Crones Know Sorrow—and Joy

Queer spoken-word artist Andrea Gibson said:

“A difficult life is not less worth living than a gentle one.

Joy is just easier to carry than sorrow,

and you could lift a city from how long you’ve spent holding

what’s been nearly impossible to hold.

This world needs those who know how to do that.

Those who can find a tunnel with no light at the end of it and hold it up like a telescope

to show that the darkness contains many truths that can bring the light to its knees.

Grief astronomer,

adjust the lens,

look close.

Tell us what you see.”

An insightful someone recently shared this poem with a Circle I’m part of, then asked us to consider our sorrows, and the truths that our darkness reveals.

What is your list of sorrows?

My first ten sorrows were personal: stemming from childhood, young adulthood, middle age. Me as little girl, mother of a little girl, me when friends began to die, me now as grandmother.

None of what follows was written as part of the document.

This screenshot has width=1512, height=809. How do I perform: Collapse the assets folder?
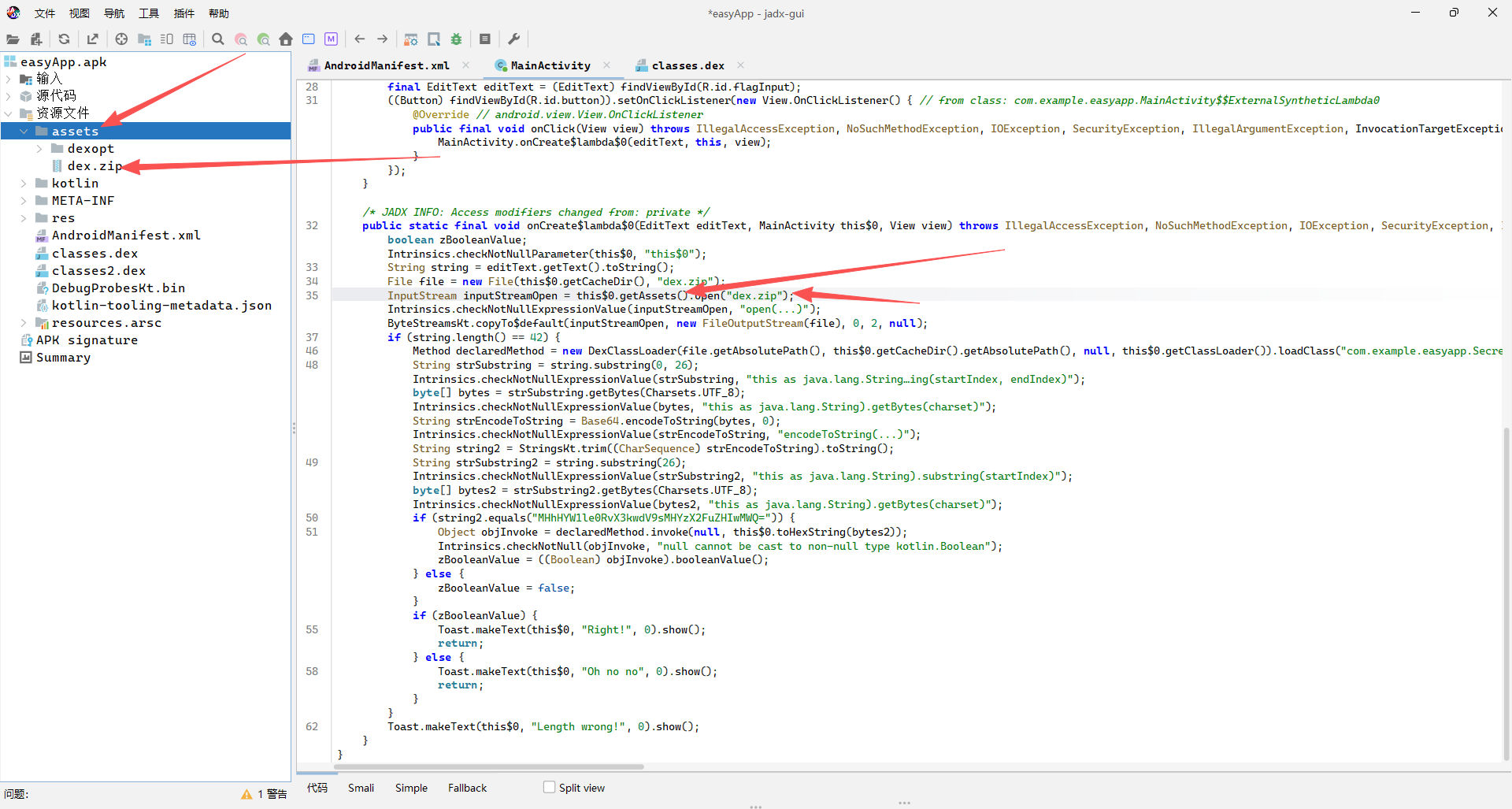(24, 132)
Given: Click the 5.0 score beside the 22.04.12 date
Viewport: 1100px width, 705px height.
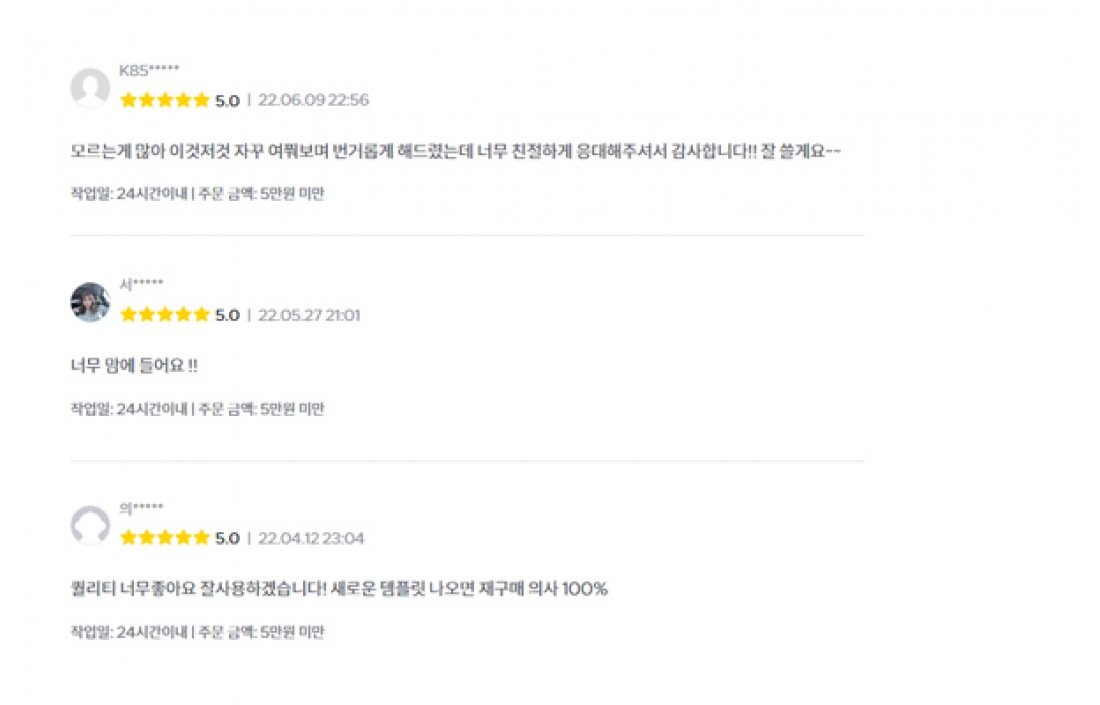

What truth is revealed in your darkness?

Knowing I’m in the thick of Crone Carnival planning, a Circle member asked: How is the Crone in your list of sorrows?

I said: The Crone contains all the ages she’s ever been.

She notices when her child self, her young adult, mother, aunt or grandmother self has the reins of her body or mind. She accepts all these selves, and even the sorrows they carry.

Healing comes from awareness and acceptance of all the selves inside us, and seeing the struggle of these selves through fear to love, then fear to love again, over and over until arriving at our core and what we know to be true, our own place of centeredness. (At least for a moment, now and again.)

I have an 11th sorrow too, a final sorrow. It is a global sorrow for our world.

The Crone knows sorrow and feels its continuing, universal presence.

She knows too that moments of beauty and joy pop up in the darkness, and may even reveal their greatest depth there.

Crones will gather on Jul 20 in a beautiful park surrounded by giant, old trees. There will be Crone stories, drumming, dancing, creating, reflecting, connecting… because Crones know sorrow and they also know how to drum, create, dance and laugh.

They hold the pain, the joy, the beauty all together, embracing the full human experience of being alive.

Registration for the Crone Carnival is REQUIRED. Register now!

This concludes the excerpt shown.